# All Aussie Raid On Nürburgring In Audi R8 LMS



## [email protected] (Apr 9, 2004)

[source: Audi Australia]
Following their successful debut with Audi motorsport at this year’s Bathurst 12 Hour, Australian drivers Craig Lowndes and Warren Luff have been invited to take on the famous Nürburgring-Nordschleife track in the same Audi R8 they shared in February.

The dynamic duo finished as one-second behind runners up behind Audi’s other R8 LMS entrant in this year’s Audi-dominated Bathurst endurance race, and are now looking for a strong result in Germany.

The Aussie drivers will be supported by the Audi Race Experience team and will compete in the fourth round of the German VNL endurance championship. They will form a rare “Down Under” pairing to attack the four-hour race on the incredibly testing 23 kilometre, 73-corner track in the Eifel Mountains, with a view to returning to contest the Nürburgring 24 Hour race in 2012.

Not only will the legendary circuit provide a unique test to the highly experienced Aussie pair but it will be a role reversal from their last outing in the R8 LMS, which saw them passing on their knowledge of the Bathurst circuit to their German teammates.

The close second placing of Lowndes and Luff, together with local privateer Mark Eddy, at Bathurst and the successive fastest laps set by the pair-was obviously enough to impress the Audi Race Experience Team Manager Manfred Janke; a man who can count seven Le Mans victories amongst his achievements.

Luff has driven at the iconic Nürburgring-Nordschleife track previously, but Lowndes will have his first experience the circuit, with expert guidance, in a street version of the Audi R8 on May 25. The pair will then have only a two hour familiarisation session in the R8 LMS race car before the Saturday morning qualifier and noon start for the four hour race.

The well drilled Audi race experience team of 15 will be supporting the Aussie attack, with the traditional Audi factory team standard of detail and focus, as they battle with up to 40 cars in their class for ultimate honours.

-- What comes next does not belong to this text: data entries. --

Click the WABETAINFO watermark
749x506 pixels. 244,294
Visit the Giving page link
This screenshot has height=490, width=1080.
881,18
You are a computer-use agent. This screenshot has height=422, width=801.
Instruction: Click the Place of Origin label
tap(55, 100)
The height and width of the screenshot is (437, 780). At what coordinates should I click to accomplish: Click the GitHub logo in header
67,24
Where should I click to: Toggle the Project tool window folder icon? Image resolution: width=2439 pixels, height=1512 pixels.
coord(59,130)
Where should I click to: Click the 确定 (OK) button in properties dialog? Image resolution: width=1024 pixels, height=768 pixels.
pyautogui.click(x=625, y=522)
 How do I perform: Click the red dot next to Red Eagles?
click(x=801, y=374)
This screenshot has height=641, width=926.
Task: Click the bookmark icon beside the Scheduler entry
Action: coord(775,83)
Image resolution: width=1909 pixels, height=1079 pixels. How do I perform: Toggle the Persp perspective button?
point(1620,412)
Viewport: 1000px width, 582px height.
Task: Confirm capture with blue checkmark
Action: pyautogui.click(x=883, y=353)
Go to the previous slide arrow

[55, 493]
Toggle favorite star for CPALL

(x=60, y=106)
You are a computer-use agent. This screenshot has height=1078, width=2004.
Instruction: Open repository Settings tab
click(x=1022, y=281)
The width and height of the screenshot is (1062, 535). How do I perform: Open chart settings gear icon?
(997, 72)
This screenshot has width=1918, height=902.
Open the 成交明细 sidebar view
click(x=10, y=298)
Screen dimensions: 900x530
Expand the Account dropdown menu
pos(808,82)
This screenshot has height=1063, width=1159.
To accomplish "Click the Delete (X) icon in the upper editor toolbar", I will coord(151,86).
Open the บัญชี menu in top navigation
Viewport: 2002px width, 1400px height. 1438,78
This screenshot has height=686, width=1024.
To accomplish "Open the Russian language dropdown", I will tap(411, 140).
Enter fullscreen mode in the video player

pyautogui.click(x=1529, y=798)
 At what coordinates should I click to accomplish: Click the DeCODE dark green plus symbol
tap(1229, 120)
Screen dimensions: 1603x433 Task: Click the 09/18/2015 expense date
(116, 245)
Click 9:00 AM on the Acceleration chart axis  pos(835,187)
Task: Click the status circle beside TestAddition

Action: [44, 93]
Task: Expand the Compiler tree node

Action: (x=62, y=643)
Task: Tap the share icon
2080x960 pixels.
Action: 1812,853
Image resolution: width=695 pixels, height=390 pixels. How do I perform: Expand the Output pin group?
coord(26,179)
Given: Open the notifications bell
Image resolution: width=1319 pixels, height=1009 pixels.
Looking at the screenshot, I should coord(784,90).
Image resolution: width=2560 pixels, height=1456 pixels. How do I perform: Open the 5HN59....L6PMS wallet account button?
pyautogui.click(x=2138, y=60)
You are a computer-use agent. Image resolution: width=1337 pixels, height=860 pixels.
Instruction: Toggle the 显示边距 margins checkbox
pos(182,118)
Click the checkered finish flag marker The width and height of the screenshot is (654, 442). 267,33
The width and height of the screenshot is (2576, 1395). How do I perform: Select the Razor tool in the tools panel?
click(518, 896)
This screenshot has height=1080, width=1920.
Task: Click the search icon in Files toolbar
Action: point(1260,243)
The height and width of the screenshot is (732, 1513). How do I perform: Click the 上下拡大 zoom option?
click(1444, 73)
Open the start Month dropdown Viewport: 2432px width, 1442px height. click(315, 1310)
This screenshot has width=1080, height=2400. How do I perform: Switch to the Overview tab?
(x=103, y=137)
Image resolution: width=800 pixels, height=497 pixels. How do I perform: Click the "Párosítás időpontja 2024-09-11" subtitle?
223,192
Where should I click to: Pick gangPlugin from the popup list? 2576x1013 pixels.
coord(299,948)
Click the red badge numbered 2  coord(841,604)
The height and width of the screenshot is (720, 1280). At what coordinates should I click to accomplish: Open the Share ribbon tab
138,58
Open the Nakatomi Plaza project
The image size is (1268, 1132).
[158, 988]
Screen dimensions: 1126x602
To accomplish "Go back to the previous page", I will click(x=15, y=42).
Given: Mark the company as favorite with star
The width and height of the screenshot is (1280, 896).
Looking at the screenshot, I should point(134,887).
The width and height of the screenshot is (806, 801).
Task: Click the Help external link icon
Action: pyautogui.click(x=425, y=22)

Commenting on the opportunity an excited Craig Lowndes said “I am delighted Audi has invited me back to race the R8 LMS again”.

“The Nürburgring is going to be a tremendous challenge, it’s probably the toughest track to learn anywhere in the world but what a track! To race a car like the Audi R8 at Nürburgring will be a fantastic experience.” Warren Luff mirrored Lowndes’ enthusiasm, “After we achieved such an outstanding result at the Bathurst 12 Hour and Audi proved such an incredible team to work with, I’m really looking forward to this new challenge and opportunity at Nürburgring.”

The May 28 race at Nürburgring is part of the Audi race experience team calendar of five endurance races, four of which are part of the German multi-class VLN series and the other being the annual highlight of the Nürburgring 24 Hours, this year to be held on June 24 to 26.


----------



## 400hpsrt4 (Mar 19, 2011)

Hot ****! Im goin to that!  only 2 hrs away from me


----------